A Father’s Search for a Drug for Down Syndrome

Wednesday, August 10th, 2011

Neuroscientist Alberto Costa switched specialties and dedicated his life to devising a drug for Down Syndrome when his daughter, Tyche (pronounced “Tishy”), was born with the condition:

In 2006, using mice with the equivalent of Down syndrome, Costa published one of the first studies ever to show that a drug could normalize the growth and survival of new brain cells in the hippocampus, a structure deep within the brain that is essential for memory and spatial navigation. In people with Down syndrome, the slower pace of neuron growth in the hippocampus is suspected to play a key role in cognitive deficits. Follow-up studies by other researchers reached conflicting results as to whether the drug Costa had tested, the antidepressant Prozac, could produce practical gains on learning tests to match its ability to boost brain-cell growth. Undeterred, Costa moved on to another treatment strategy. In 2007 he published a study that showed that giving mice with Down syndrome the Alzheimer’s drug memantine could improve their memory.

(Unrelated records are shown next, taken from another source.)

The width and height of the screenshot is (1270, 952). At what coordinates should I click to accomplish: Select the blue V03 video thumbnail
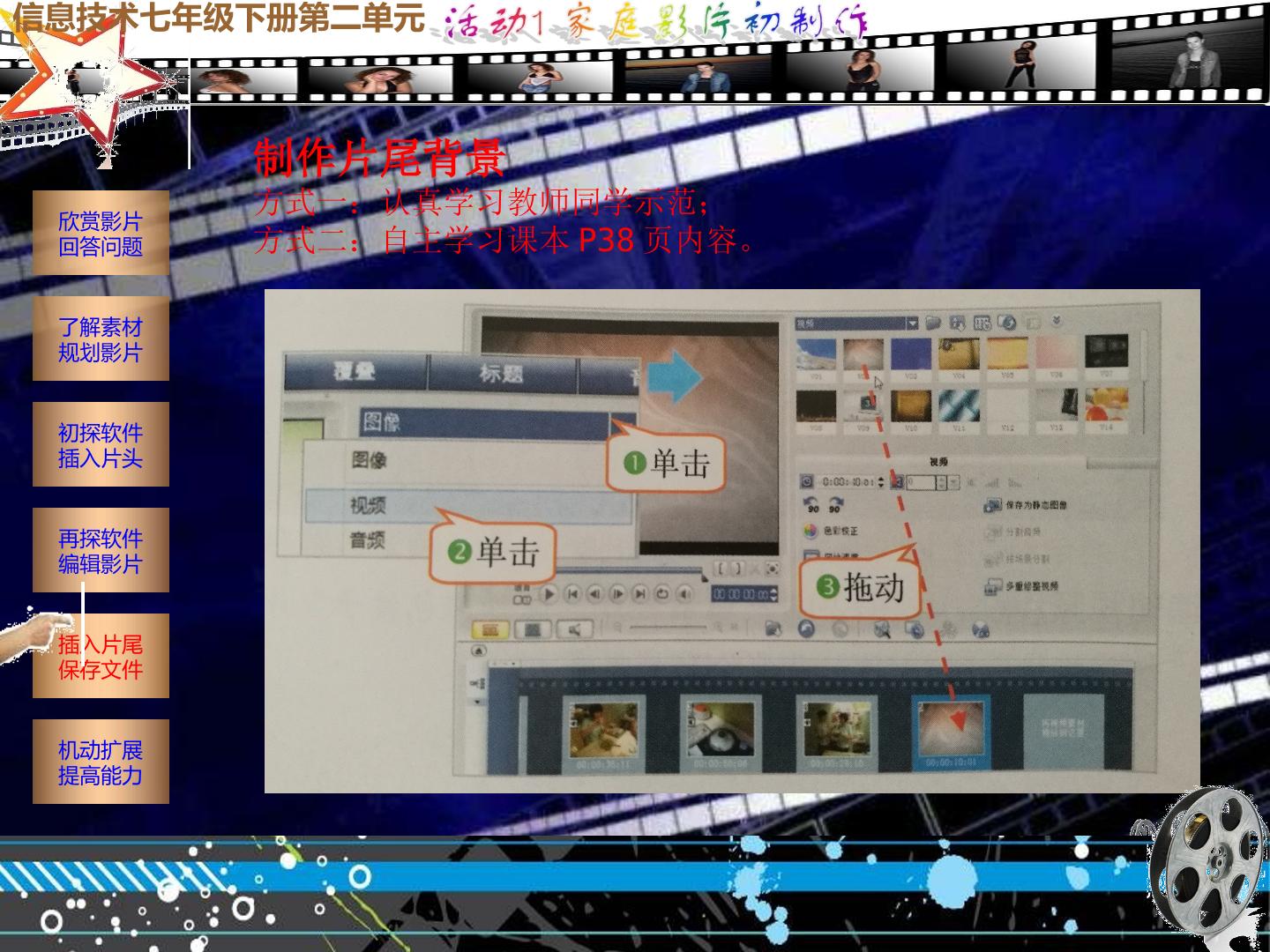[911, 354]
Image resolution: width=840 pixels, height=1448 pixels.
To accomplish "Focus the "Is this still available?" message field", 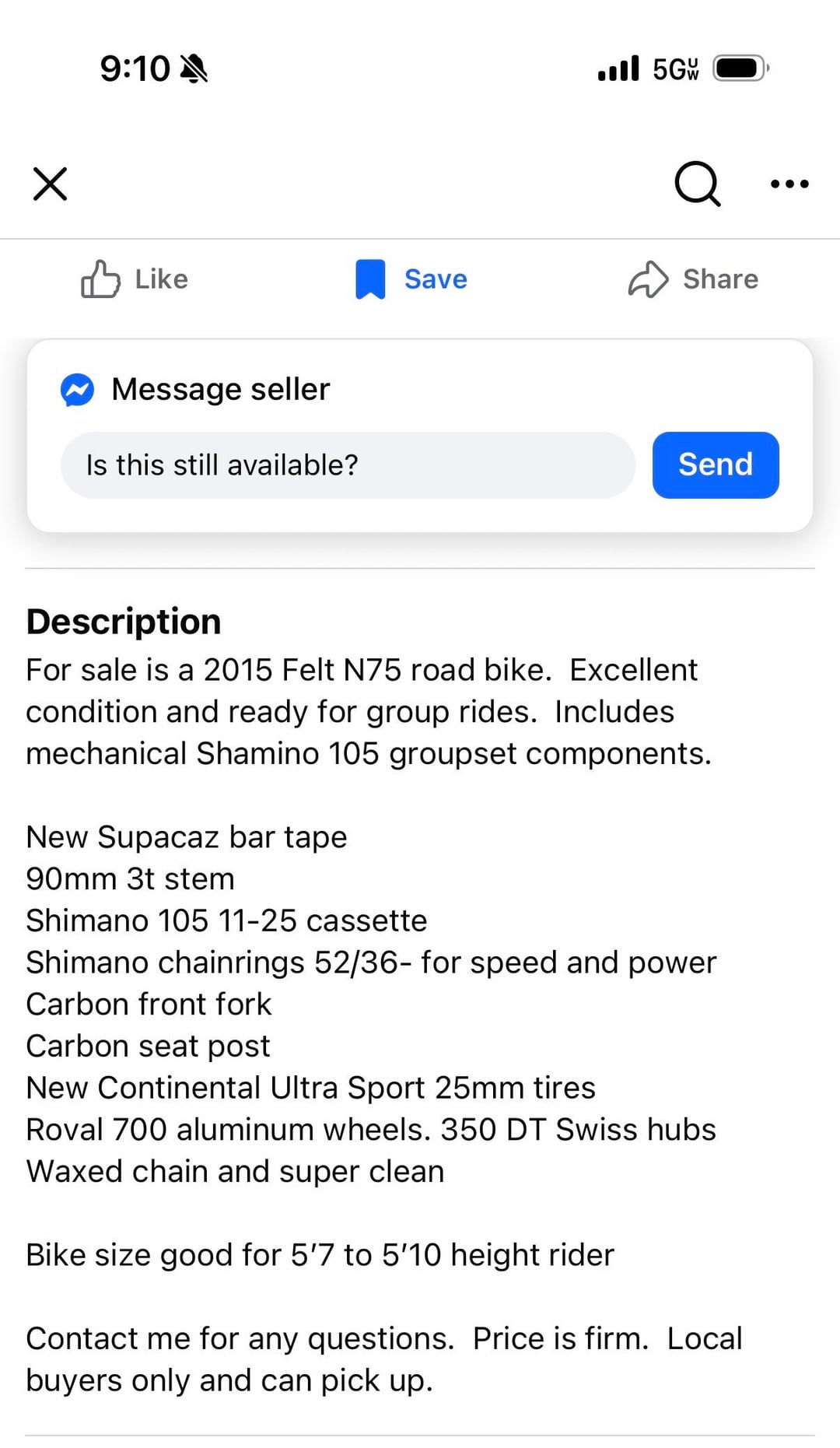I will tap(348, 465).
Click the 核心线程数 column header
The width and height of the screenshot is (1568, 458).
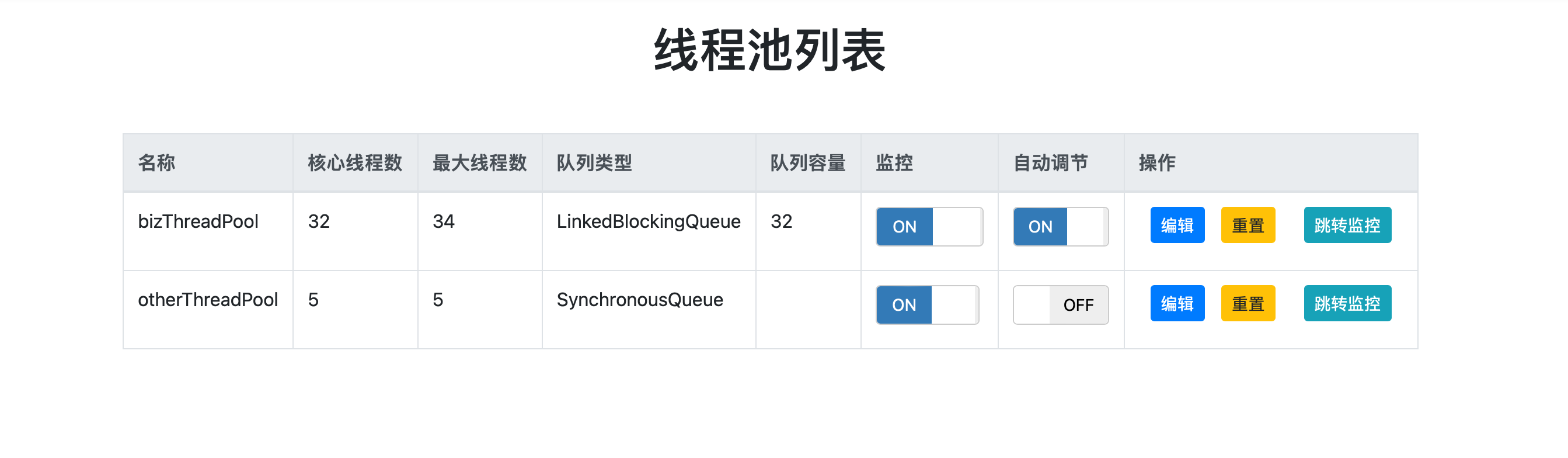click(355, 162)
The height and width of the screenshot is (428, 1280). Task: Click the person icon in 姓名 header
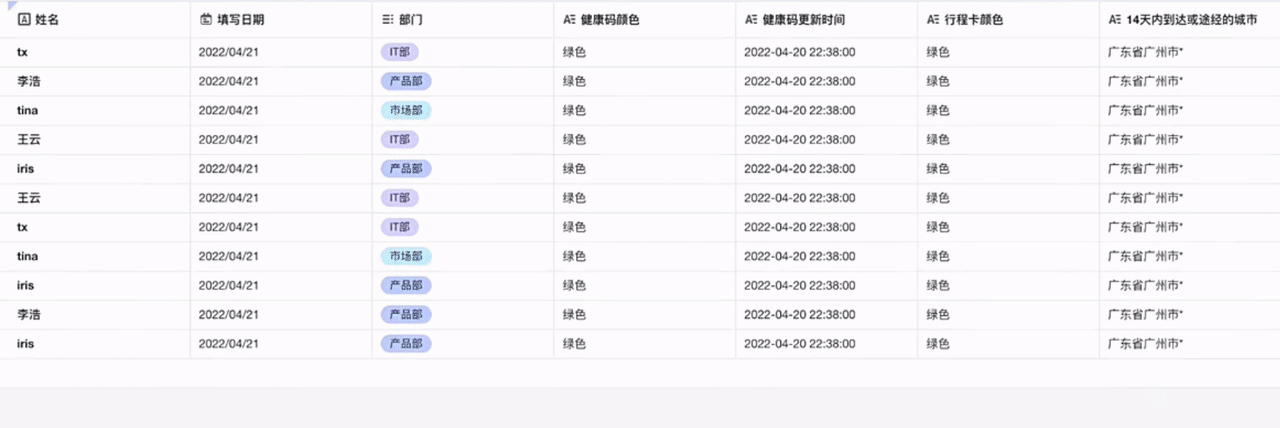point(25,19)
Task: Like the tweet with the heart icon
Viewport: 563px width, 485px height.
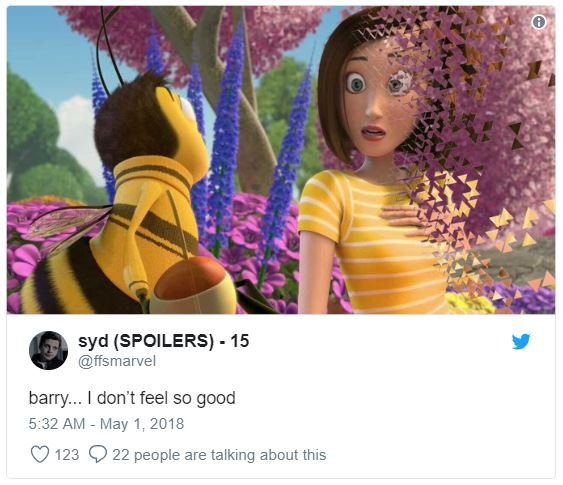Action: (39, 454)
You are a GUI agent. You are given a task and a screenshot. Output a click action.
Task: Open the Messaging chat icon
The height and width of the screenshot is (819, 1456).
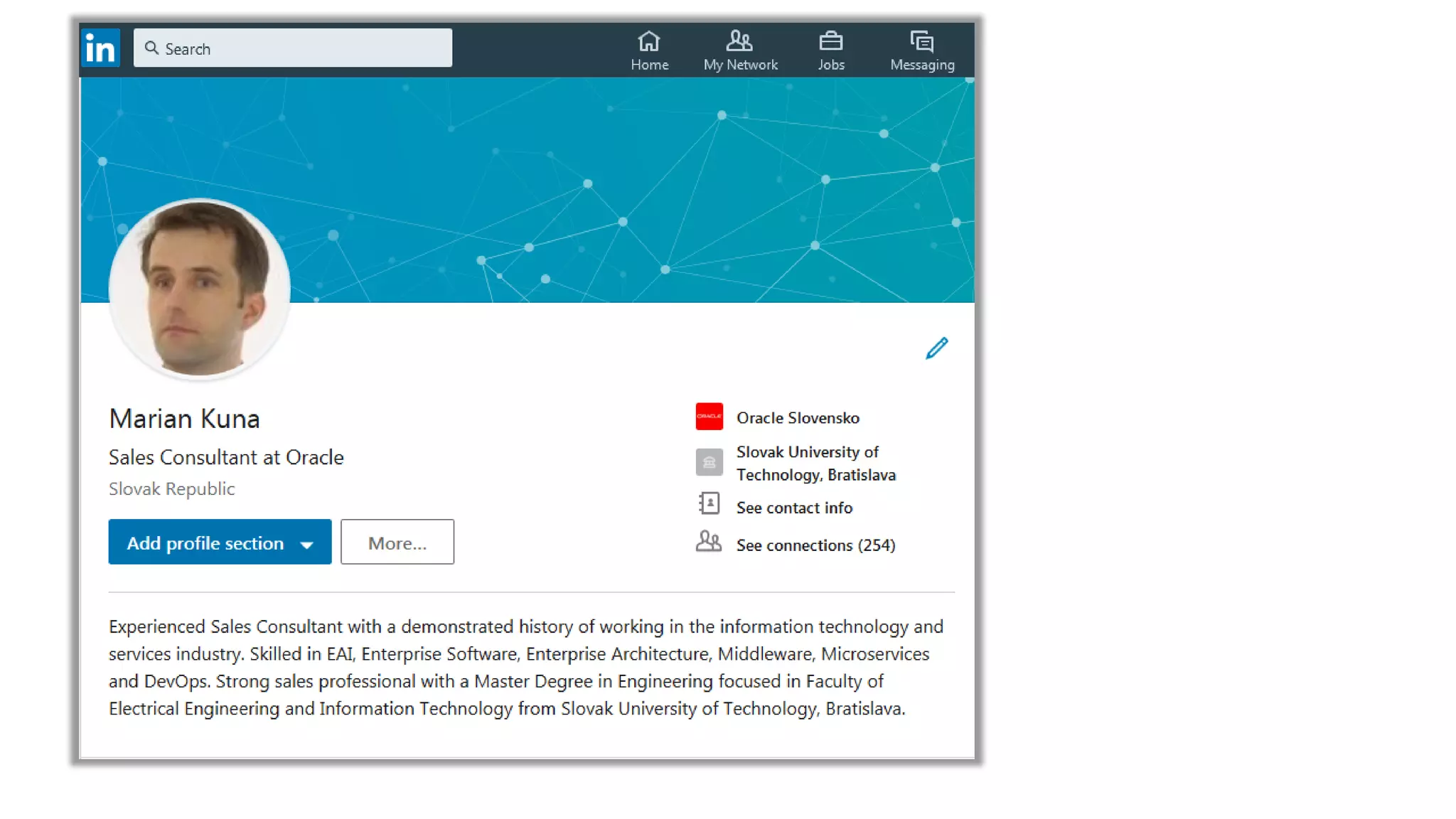coord(922,41)
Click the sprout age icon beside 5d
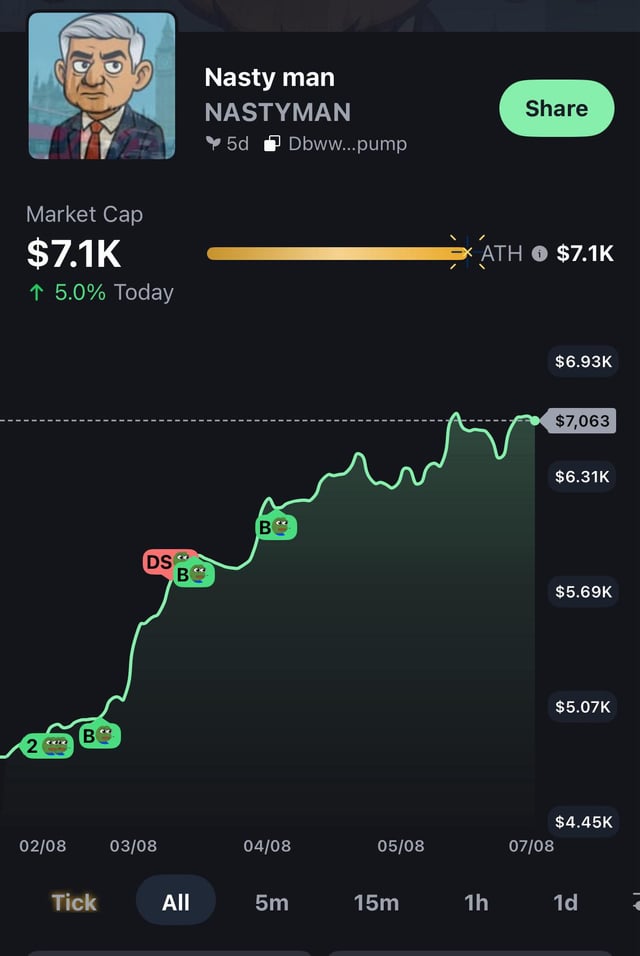Viewport: 640px width, 956px height. [212, 144]
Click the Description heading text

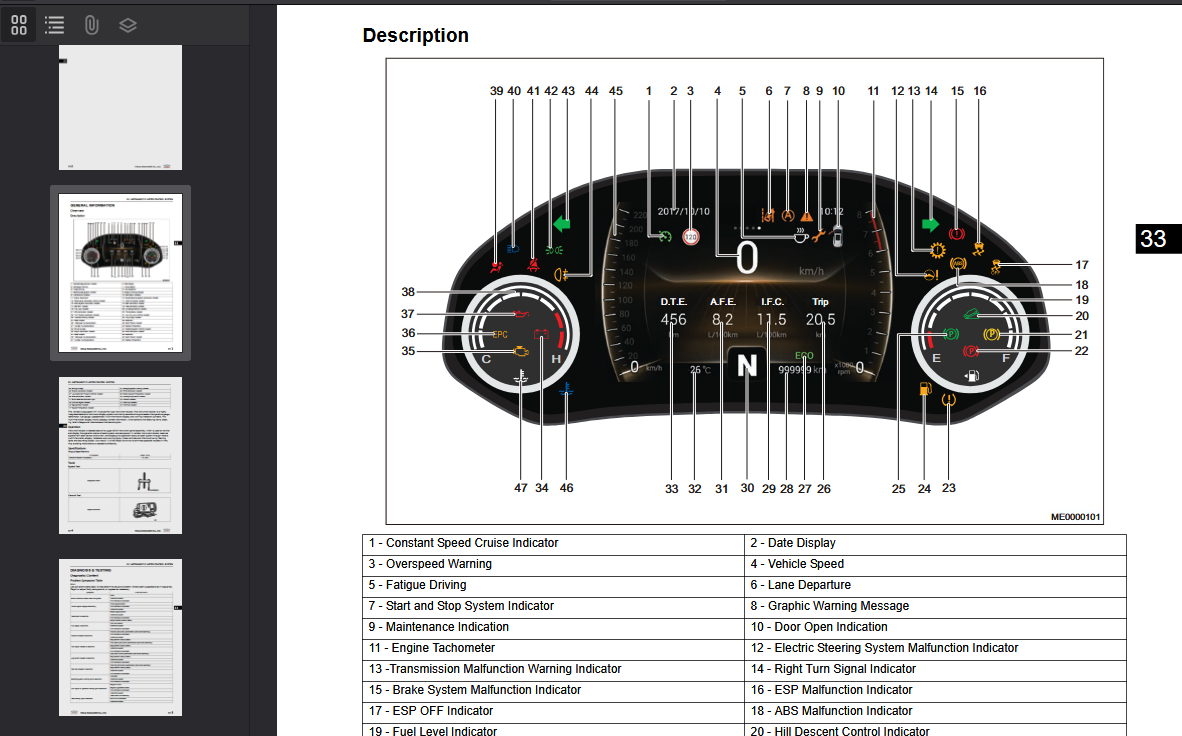415,35
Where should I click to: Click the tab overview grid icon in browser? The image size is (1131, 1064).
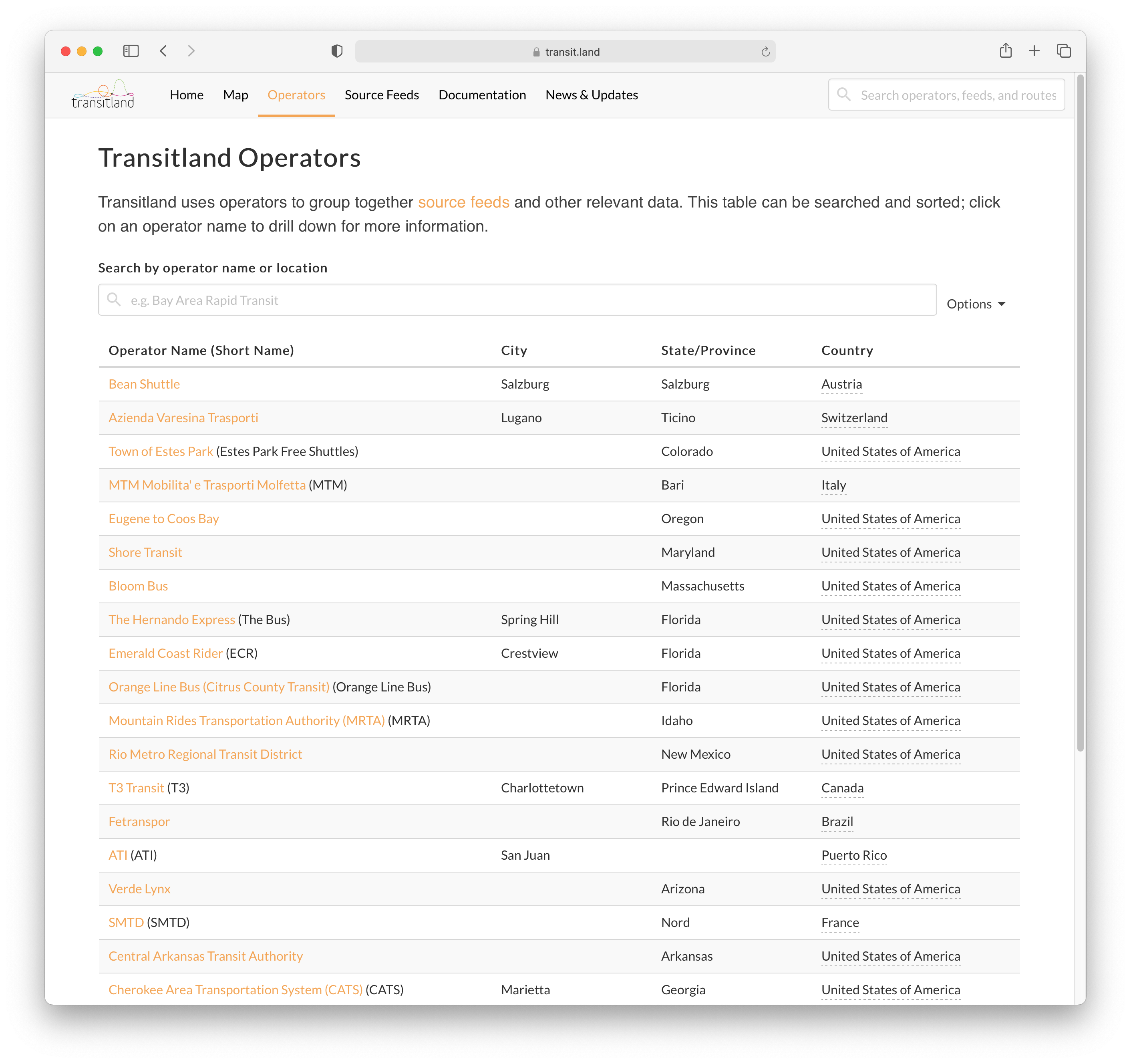click(x=1064, y=51)
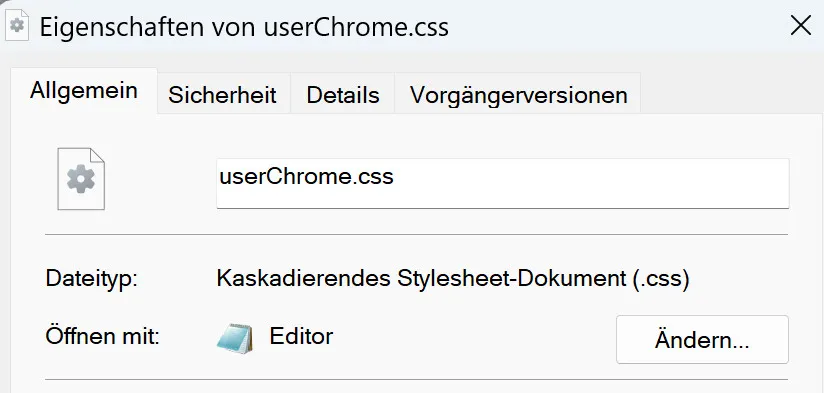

Now Costa has taken the next step: he is completing the first randomized clinical trial ever to take a drug that worked in mice with Down and apply it to humans with the disease, a milestone in the history of Down-syndrome research.

I’m amazed that Muriel Davisson was able to breed Down-syndrome mice:

Davisson, now semiretired from Jackson Laboratory in Bar Harbor, Me., spent the 1980s developing a mouse, known as Ts65Dn, that had many of the traits associated with Down syndrome, including, incredibly, the distinctive facial characteristics associated with the disease and the same slightly uncoordinated gait.

Here’s where the whole situation starts to creep me out:

But the effects of that revolution on Down research may yet be cut short. A competing set of scientists are on the cusp of achieving an entirely different kind of medical response to Down syndrome: rather than treat it, they promise to prevent it. They have developed noninvasive, prenatal blood tests which would allow for routine testing for Down syndrome in the first trimester of a pregnancy, raising the specter that many more parents would terminate an affected pregnancy. Some predict that one of the new tests could be available to the public within the year.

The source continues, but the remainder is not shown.